One solution, he said, has been a pivot toward procuring equipment and medications from Assad ally Russia or China, India or Malaysia.
“But companies there don’t repair the machines we have — they replace them. That takes money and time, and many of our staff are trained in the U.S. and Europe so they don’t know how to use them,” he said, adding that alternative medications were often less effective.
The U.S. Treasury says it aims to “disrupt the Assad regime’s ability to finance its campaign of violence against the Syrian people.” Its Office of Foreign Asset Control has placed 467 individuals and entities in Syria on a Specially Designated Nationals and Blocked Persons List.
As the civil war enters its eighth year and the Trump administration focuses on Assad’s ally Iran, OFAC along with four other government authorities prohibit any U.S. person from investing, selling or supplying services to Syria. Petroleum products of Syrian origin cannot be imported to the U.S., nor can Americans finance or facilitate any transaction that would be considered illegal if done by Americans.
U.S. sanctions also apply to any transaction that involves a U.S. connection (for example, non-Americans transacting in goods with more than 10% U.S. content, or use of U.S. dollars as the transaction currency).
Penalties include $250,000 per civil violation and $1 million per criminal violation, with the possibility of jail time.
Syria’s 20 banks have all but given up on international contacts, said one Damascus-based bank manager who refused to give his name for reasons of privacy.
“From 2016 there hasn’t been a single import transaction through the banks,” he said, “it’s all through the black market.”
Even his institution’s banking app, which is available in Apple’s app store, had to be given a different name so customers could download it (Apple bans programs from Syria). Similarly, U.N. staff, noted the special rapporteur in his report, were “being refused bank accounts or mortgages from European banks when the word ‘Syria’ appeared in their job title.”

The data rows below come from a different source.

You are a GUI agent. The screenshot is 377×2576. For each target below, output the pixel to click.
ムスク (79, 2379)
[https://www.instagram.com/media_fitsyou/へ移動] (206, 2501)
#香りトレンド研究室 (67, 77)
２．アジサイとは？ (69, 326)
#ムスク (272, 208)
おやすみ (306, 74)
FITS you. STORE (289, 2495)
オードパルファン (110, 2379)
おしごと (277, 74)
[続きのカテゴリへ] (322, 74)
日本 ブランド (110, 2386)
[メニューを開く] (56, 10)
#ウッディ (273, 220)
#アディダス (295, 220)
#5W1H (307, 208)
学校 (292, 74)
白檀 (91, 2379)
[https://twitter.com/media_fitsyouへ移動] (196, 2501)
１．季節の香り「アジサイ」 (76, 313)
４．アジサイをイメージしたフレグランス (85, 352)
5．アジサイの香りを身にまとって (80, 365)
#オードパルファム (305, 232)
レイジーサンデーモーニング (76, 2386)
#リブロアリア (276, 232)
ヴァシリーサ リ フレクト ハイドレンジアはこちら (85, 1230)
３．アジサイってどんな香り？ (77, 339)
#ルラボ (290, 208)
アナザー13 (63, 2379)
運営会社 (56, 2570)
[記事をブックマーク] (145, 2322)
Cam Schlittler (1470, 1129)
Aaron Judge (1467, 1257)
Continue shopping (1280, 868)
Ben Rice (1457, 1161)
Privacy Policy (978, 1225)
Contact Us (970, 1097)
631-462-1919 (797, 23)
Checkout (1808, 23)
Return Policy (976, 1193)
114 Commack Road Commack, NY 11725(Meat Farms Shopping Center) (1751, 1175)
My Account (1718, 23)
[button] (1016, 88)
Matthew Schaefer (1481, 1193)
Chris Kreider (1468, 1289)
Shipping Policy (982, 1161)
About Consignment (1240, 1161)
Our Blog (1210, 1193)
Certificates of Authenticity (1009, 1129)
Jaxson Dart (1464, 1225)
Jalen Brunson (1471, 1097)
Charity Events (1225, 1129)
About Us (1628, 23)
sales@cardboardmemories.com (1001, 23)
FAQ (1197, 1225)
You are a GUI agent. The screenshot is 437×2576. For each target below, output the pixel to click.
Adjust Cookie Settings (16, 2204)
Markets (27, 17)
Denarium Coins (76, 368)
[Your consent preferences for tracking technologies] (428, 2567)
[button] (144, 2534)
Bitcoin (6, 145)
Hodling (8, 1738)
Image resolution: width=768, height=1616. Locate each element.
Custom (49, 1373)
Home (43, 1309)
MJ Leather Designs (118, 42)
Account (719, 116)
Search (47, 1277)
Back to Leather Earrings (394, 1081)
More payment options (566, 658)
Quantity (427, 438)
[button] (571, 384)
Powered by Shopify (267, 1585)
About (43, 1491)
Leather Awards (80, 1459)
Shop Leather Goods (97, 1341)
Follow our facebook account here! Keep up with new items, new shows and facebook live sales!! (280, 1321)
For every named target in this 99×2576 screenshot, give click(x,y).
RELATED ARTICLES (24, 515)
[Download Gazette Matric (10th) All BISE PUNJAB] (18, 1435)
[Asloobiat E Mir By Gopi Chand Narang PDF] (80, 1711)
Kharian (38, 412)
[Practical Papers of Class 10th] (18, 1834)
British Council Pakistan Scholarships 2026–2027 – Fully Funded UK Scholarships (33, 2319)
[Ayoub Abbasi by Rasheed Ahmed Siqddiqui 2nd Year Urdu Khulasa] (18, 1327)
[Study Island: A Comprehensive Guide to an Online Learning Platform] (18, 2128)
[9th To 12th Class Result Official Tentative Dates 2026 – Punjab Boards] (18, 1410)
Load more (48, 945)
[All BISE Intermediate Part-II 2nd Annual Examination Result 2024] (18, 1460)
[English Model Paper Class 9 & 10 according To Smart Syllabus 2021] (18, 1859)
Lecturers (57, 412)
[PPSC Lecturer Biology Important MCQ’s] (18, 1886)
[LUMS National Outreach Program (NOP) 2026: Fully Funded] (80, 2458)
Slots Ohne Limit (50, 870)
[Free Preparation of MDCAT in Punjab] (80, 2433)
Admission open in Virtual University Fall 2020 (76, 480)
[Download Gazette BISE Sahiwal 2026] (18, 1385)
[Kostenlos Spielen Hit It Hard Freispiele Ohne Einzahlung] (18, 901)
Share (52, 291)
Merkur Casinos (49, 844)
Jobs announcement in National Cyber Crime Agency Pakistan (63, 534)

The result, said Damascus-based businessman Naji Adeeb, is that legitimate business owners are being punished while close associates of the state, including those named in the sanctions, are still able to conduct deals worth hundreds of millions of dollars.
“You just need a lot more resources to do a lot less, and if you do a transaction today you don’t know if you can do it again a month from now,” said Adeeb. “It’s an environment where only crooks and mafiosis can work.”